Since then, press freedom incidents have not let up. On August 15, Hong Kong’s Ming Pao (明報) — its most trusted and politically centrist Chinese-language newspaper — sent a chilling warning to its columnists. It urged them to be “prudent” and “law-abiding” when writing for the paper. If they fail to do so, “crisis may come.” Columnist and barrister Senia Ng (吳思諾) shared the full letter from Ming Pao chief editor Lau Chung-yung (劉頌陽) on social media.

Lau Chun-yung's letter to Ming Pao columnists. Source: Selina Ng.

“For Ming Pao to conduct itself and its mission in Hong Kong’s new era," Lau's memo read, echoing CCP language about Xi Jinping's rule constituting a bold new period in Chinese history, "as well as to exercise the role of the fourth estate, is a heavy responsibility and a long path that requires extra caution.”

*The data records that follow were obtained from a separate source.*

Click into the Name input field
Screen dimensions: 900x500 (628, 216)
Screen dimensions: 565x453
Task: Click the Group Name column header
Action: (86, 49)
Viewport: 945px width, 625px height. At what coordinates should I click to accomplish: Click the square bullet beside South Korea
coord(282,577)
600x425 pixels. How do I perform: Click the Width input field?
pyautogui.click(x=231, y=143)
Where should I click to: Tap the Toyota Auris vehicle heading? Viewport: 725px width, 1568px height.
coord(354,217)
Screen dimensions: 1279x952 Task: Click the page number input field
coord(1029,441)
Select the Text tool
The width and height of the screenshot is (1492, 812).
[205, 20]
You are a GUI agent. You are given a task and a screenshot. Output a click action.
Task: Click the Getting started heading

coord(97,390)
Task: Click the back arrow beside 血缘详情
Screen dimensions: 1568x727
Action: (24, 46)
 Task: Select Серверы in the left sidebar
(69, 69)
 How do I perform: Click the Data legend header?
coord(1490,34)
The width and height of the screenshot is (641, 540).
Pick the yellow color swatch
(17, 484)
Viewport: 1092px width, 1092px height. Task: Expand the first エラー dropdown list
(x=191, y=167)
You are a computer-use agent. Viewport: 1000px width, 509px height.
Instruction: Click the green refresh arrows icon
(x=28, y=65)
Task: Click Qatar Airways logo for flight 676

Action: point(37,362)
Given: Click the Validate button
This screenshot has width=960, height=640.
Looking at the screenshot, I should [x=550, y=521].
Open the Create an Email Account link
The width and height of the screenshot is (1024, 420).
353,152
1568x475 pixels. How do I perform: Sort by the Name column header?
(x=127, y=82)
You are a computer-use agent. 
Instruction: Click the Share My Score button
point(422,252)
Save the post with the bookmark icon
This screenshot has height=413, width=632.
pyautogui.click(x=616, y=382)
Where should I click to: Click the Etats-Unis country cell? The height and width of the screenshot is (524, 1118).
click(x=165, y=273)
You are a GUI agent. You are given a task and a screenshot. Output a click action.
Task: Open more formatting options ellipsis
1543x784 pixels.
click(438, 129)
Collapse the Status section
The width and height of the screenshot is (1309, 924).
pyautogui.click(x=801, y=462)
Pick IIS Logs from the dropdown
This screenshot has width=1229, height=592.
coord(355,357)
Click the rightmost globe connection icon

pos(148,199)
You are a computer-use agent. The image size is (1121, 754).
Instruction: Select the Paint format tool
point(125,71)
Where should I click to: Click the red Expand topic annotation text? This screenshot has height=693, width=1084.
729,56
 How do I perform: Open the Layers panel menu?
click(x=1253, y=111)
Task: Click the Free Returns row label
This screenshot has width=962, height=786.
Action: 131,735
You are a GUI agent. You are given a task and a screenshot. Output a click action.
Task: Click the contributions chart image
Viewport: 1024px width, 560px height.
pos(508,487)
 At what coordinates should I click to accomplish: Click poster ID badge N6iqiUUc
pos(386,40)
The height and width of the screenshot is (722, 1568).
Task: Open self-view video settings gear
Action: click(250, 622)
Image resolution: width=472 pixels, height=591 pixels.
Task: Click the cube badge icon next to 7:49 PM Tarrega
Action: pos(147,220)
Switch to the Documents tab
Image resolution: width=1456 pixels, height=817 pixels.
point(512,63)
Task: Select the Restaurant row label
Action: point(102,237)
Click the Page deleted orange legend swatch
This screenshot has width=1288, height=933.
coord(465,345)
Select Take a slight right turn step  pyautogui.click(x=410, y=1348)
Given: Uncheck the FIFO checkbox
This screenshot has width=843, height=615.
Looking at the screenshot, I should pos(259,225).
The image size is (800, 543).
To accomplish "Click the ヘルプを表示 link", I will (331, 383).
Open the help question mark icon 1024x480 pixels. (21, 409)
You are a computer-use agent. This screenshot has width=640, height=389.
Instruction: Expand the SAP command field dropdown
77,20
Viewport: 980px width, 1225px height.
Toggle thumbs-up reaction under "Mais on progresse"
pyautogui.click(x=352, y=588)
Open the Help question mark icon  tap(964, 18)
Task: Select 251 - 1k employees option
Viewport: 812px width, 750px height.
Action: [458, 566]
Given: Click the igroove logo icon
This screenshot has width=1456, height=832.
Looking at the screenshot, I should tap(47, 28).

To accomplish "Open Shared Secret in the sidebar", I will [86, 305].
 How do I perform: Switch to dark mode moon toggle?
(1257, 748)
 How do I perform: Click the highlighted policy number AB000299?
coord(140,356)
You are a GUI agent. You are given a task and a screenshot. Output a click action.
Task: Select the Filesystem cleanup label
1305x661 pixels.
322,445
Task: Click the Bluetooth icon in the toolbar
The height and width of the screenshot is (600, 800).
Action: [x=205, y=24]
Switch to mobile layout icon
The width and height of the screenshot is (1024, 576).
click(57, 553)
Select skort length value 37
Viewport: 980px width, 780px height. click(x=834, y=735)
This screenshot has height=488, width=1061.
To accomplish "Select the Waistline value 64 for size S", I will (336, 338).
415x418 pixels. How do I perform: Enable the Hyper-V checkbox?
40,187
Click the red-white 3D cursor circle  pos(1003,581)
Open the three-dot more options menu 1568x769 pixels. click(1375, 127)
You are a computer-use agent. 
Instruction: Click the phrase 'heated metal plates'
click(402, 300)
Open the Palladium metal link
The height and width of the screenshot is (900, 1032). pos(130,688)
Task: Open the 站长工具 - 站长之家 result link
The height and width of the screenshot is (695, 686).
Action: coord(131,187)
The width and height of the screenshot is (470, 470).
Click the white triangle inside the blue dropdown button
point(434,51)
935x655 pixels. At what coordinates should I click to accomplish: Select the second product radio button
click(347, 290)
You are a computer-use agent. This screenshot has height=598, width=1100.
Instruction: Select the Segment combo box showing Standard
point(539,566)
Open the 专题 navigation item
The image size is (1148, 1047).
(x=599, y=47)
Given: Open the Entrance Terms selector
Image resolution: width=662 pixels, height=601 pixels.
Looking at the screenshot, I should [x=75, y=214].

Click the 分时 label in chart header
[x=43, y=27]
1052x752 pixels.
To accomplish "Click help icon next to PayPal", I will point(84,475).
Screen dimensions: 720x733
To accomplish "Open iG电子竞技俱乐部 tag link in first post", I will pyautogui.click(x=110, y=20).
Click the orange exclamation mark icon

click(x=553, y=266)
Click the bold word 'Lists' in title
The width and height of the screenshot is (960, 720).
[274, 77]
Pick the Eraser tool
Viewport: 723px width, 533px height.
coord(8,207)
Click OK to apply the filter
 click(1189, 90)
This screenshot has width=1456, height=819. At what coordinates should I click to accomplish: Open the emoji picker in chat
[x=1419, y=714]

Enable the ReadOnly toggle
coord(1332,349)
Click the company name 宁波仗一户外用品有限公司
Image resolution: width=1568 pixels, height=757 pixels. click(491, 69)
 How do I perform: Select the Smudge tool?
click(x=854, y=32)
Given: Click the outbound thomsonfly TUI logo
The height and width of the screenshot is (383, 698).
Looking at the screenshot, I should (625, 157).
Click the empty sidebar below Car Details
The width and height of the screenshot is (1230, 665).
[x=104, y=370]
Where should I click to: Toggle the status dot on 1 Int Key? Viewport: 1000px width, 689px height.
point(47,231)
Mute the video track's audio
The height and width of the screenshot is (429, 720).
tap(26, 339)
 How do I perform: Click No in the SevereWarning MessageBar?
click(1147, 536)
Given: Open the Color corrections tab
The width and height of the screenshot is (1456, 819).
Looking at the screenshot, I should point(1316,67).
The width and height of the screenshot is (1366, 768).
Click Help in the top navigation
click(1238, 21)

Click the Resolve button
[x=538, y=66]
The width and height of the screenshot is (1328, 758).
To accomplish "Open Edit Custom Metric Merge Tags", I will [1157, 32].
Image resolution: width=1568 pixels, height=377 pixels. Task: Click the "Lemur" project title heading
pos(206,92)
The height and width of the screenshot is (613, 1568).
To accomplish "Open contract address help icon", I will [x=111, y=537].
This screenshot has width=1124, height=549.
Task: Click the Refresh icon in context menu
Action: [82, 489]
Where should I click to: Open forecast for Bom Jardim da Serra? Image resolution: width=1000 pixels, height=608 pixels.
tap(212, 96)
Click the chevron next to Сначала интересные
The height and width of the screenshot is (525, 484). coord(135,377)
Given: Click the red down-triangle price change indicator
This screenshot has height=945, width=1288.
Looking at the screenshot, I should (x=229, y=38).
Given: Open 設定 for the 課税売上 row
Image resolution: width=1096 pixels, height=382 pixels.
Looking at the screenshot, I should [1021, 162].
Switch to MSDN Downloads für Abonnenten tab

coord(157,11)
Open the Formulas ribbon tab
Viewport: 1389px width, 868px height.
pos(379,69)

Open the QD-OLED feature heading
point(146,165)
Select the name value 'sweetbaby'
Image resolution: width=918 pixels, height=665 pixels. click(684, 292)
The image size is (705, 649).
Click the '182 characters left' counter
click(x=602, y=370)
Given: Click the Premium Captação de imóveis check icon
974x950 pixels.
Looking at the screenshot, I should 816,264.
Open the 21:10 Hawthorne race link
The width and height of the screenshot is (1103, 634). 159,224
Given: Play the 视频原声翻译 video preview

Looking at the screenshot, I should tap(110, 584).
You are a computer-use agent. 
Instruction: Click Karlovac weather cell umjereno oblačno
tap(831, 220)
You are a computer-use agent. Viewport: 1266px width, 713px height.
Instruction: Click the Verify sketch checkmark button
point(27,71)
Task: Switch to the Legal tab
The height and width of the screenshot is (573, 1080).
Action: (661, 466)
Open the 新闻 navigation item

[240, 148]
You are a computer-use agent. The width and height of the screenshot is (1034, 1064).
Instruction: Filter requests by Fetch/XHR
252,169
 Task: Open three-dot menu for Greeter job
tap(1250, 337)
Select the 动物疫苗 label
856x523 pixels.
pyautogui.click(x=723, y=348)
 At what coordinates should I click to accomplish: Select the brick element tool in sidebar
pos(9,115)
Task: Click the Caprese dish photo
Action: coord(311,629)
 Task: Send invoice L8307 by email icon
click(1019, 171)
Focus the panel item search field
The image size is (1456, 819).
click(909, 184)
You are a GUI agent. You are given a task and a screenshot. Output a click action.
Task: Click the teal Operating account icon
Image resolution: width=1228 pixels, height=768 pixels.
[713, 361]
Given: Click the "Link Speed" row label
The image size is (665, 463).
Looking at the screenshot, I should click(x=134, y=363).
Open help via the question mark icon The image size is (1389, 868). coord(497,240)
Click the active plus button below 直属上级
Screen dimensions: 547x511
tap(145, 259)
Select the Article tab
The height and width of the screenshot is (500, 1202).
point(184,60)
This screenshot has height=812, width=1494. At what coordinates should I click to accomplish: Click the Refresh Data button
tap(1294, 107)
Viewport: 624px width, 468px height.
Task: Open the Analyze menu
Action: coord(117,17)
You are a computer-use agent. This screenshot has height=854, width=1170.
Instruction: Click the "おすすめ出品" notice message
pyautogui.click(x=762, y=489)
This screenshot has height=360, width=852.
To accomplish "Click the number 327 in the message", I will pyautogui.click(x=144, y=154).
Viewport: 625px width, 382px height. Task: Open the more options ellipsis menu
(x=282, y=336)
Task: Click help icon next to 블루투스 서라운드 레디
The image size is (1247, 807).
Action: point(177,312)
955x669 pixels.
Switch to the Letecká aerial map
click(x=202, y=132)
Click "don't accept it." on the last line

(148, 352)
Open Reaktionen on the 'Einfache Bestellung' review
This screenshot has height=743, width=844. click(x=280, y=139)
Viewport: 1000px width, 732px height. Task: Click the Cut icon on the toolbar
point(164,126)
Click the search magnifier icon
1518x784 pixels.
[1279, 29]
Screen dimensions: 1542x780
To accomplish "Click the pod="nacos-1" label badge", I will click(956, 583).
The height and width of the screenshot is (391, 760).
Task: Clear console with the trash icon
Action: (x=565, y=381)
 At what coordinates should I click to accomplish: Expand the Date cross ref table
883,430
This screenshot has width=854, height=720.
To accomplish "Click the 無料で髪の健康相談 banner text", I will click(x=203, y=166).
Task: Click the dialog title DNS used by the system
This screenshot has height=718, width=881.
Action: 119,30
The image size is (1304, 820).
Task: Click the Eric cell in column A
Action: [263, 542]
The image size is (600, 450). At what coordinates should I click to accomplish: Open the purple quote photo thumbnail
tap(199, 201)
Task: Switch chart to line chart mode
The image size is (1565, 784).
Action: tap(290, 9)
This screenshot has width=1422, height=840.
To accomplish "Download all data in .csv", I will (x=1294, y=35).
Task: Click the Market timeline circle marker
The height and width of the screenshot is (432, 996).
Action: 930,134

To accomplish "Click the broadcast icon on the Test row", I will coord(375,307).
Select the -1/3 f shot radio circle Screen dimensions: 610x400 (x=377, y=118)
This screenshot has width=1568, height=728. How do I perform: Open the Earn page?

This came days after security chief Chris Tang Ping-keung (鄧炳強) lambasted overseas columnists writing for the paper, who he said had “deliberately misinterpreted government policies.” A month earlier, a Ming Pao op-ed by legal scholar Johannes Chan Man Mun (陳文敏) argued that denying early release to national security offenders violates their human rights. The government condemned this as "unfounded and misleading."

All this comes in spite of a disclaimer Ming Pao added to its opinion section in early 2022. After the introduction of the 2020 national security law and the closures of pro-democracy outlets Apple Daily (蘋果日報) and Stand News (立場新聞) in 2021, the paper told its readers:

“If a commentary published by this newspaper raises criticism, it is meant to point out mistakes or flaws in the system, policy, or measure. The purpose is to facilitate the correction or elimination of such mistakes or flaws … there is absolutely no intention to incite hatred, disaffection or enmity against the government or other communities.”

Evidently, this has not been enough to shield the paper from official ire.

Closing the Gate to China

Within the same week as the Ming Pao warning, Hong Kong's press corps received another shock when Bloomberg News staffer Haze Fan (範若伊) was denied a visa to work in the city. Fan, a Chinese journalist at Bloomberg's Beijing bureau, was detained in December 2020 and was formally arrested in July 2021 on suspicion of committing crimes endangering national security. In early 2022, she was released on bail.

Fan's is merely the latest case of Hong Kong denying visas to foreign journalists or news outlets that have upset the government. In 2018 the Financial Times' Victor Mallet was effectively expelled from the territory after hosting a Foreign Correspondents' Club talk on the rise of Hong Kong nationalism. In 2020, Irish journalist Aaron McNicholas’ visa for work at the Hong Kong Free Press was rejected in the first such case at a local publication. Then, in 2020, New York Times reporter Chris Buckley’s work permit was rejected and The Economist's Sue-lin Wong experienced the same the following year. The China Media Project is also aware of at least two other journalists for major international titles who were refused Hong Kong visas but have not yet gone public with their cases.

This litany of incidents could help explain another phenomenon that the HKJA Press Freedom Index has picked up on: a widening disconnect between the perceptions of working journalists and the general public when it comes to the state of press freedom. Members of the media, who daily confront not just high-profile incidents like the closure of Apple Daily but also the slower, quieter erosion of Hong Kong’s freedoms, take a dim view of the situation. Members of the public, by contrast, actually reported a slight improvement in press freedom from the previous year.

This could come down to news fatigue and desensitization as the national security crackdown enters its fourth year. Shifting demographics could also play a part, as many expatriates and Hongkongers sympathetic to the pro-democracy movement move abroad and more mainland Chinese are incentivized to relocate there. Or it could be that officials' insistence that press freedom is thriving like never before is beginning to gain traction through sheer force of repetition, and media outlets are — all too understandably — reluctant to say they are wrong.